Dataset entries
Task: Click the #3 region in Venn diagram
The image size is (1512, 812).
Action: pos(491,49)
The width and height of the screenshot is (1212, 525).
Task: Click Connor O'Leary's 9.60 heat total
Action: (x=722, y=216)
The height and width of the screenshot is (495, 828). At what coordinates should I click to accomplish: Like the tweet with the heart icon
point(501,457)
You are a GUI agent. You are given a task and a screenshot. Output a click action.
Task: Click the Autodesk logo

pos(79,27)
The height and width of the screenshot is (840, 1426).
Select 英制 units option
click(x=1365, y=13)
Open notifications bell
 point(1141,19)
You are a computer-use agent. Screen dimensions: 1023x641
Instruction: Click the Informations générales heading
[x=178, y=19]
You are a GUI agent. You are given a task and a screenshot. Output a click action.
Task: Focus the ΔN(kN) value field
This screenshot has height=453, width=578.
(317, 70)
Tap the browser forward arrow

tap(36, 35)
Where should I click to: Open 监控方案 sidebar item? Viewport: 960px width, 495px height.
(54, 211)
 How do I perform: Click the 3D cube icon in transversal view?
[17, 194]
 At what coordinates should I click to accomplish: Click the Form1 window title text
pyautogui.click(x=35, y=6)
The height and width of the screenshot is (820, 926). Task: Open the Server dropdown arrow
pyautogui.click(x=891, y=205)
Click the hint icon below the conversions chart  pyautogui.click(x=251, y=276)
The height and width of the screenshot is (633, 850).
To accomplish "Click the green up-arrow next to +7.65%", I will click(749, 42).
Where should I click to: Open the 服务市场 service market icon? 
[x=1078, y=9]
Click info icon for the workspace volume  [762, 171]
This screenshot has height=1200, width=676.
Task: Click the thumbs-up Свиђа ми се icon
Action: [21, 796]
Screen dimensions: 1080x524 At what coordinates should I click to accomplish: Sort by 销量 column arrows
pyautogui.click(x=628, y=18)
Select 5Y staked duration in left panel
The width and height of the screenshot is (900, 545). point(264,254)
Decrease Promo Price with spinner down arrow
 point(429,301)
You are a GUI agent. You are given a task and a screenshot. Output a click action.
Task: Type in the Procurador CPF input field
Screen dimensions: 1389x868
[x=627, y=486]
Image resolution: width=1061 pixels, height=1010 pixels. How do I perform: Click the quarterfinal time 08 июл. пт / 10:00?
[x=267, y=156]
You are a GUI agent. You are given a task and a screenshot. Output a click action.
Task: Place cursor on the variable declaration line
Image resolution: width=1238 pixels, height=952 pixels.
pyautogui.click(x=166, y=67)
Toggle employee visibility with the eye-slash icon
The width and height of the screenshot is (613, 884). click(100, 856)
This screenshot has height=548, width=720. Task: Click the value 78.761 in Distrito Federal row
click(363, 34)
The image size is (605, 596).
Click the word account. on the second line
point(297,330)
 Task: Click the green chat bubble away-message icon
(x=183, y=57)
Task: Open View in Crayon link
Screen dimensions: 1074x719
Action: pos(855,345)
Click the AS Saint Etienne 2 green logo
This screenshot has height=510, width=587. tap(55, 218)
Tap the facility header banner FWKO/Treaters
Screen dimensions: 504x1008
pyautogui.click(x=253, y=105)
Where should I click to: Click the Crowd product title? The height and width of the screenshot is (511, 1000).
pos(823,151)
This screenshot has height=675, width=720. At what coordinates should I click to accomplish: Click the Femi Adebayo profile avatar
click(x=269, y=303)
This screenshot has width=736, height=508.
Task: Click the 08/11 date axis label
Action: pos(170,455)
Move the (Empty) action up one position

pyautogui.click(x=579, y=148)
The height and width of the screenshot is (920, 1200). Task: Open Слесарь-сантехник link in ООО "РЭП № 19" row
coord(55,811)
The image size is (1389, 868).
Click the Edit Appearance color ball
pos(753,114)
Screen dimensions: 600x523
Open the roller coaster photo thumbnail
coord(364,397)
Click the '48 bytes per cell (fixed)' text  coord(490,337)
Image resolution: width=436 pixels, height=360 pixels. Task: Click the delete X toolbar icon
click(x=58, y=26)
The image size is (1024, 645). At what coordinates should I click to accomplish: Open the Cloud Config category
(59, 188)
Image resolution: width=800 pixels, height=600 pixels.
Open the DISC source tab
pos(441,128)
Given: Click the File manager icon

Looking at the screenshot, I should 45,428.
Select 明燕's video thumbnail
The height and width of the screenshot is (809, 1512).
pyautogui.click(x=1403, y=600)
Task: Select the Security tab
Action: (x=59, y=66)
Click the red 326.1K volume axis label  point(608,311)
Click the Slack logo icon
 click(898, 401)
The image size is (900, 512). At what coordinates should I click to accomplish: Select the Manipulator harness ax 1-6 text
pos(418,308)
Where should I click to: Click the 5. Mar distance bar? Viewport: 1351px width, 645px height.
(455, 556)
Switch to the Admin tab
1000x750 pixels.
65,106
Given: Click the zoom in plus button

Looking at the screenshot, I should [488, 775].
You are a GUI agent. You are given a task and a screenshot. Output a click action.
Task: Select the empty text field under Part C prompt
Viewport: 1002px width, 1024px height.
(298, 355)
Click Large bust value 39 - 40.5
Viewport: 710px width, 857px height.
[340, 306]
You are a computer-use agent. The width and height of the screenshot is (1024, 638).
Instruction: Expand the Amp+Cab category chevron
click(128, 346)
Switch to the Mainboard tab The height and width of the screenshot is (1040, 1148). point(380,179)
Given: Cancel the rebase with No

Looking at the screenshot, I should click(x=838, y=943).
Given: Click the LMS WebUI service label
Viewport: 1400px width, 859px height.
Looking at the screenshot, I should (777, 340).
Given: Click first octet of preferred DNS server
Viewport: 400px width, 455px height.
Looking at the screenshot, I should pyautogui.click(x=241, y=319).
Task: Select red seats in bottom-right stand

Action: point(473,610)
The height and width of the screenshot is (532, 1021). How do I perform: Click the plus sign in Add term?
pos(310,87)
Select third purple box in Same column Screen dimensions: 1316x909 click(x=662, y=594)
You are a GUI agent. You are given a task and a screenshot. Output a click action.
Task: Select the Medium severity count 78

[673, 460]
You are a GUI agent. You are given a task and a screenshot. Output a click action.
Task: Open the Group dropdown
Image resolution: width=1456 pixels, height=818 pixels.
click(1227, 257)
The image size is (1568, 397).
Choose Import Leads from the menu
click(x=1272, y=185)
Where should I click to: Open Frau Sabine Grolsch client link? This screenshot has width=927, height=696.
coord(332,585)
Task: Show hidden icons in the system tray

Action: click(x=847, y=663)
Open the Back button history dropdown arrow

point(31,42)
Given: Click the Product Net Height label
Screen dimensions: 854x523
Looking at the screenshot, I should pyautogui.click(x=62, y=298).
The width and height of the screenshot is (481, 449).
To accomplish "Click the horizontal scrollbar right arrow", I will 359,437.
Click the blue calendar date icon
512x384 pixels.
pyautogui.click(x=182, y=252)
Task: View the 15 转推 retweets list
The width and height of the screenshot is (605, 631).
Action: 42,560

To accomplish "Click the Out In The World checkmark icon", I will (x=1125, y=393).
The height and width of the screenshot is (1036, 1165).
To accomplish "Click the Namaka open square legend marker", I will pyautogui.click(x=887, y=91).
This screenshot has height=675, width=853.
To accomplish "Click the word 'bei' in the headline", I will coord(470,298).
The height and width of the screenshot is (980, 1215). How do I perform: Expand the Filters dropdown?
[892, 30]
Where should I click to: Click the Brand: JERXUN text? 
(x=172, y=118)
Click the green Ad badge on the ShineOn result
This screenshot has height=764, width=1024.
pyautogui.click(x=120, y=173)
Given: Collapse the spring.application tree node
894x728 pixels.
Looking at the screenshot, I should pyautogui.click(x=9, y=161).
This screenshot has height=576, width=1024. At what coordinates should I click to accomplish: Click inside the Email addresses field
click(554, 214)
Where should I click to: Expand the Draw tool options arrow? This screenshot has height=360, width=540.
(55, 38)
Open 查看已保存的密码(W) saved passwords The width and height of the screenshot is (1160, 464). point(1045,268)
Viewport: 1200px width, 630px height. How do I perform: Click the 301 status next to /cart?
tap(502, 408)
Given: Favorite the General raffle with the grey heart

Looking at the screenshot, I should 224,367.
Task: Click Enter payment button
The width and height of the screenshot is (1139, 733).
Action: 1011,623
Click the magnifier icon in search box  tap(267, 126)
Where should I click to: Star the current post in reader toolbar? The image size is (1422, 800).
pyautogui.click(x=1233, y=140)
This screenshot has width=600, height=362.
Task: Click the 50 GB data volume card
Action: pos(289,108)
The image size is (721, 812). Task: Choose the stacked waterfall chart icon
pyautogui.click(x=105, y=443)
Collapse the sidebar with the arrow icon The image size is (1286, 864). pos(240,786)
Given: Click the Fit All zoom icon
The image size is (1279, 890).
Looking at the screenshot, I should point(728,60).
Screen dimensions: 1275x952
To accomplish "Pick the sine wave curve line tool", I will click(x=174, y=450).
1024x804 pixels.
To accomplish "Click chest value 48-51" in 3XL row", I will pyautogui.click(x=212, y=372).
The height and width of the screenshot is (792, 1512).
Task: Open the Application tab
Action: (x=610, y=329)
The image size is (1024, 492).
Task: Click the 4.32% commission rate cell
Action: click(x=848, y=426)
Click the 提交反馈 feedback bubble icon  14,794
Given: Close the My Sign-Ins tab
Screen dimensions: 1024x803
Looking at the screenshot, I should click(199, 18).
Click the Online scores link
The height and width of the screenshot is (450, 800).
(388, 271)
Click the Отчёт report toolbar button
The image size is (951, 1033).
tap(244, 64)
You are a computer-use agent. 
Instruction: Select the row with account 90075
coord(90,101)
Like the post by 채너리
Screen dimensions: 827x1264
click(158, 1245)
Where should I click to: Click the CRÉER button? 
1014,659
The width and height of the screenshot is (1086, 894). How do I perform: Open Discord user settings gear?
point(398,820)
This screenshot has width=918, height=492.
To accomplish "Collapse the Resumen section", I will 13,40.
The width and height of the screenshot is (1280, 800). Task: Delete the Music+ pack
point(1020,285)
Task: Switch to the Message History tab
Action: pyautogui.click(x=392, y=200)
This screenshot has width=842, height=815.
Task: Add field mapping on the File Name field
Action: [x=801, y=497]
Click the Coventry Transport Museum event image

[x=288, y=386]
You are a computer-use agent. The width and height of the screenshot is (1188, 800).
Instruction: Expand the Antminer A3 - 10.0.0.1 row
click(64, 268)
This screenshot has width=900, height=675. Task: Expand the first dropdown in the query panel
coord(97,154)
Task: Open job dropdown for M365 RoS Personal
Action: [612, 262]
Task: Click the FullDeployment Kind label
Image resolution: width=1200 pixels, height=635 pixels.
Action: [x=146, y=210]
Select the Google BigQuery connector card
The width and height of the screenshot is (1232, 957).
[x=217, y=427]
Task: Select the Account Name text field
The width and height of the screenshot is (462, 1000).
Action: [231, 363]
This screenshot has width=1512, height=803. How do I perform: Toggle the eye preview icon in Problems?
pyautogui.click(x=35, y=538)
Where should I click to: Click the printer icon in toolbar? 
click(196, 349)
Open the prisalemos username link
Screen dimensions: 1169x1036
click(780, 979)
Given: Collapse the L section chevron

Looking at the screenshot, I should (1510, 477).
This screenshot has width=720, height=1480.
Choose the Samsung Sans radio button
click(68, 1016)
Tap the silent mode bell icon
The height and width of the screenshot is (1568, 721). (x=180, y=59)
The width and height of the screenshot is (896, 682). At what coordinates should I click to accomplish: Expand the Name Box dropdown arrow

### Exercise aim
From the records above, copy out the line with "Screen dimensions: 1275x952", the line with "Given: Close the My Sign-Ins tab", and every line between them, word for word.

### Task answer
Screen dimensions: 1275x952
To accomplish "Pick the sine wave curve line tool", I will click(x=174, y=450).
1024x804 pixels.
To accomplish "Click chest value 48-51" in 3XL row", I will pyautogui.click(x=212, y=372).
The height and width of the screenshot is (792, 1512).
Task: Open the Application tab
Action: (x=610, y=329)
The image size is (1024, 492).
Task: Click the 4.32% commission rate cell
Action: click(x=848, y=426)
Click the 提交反馈 feedback bubble icon  14,794
Given: Close the My Sign-Ins tab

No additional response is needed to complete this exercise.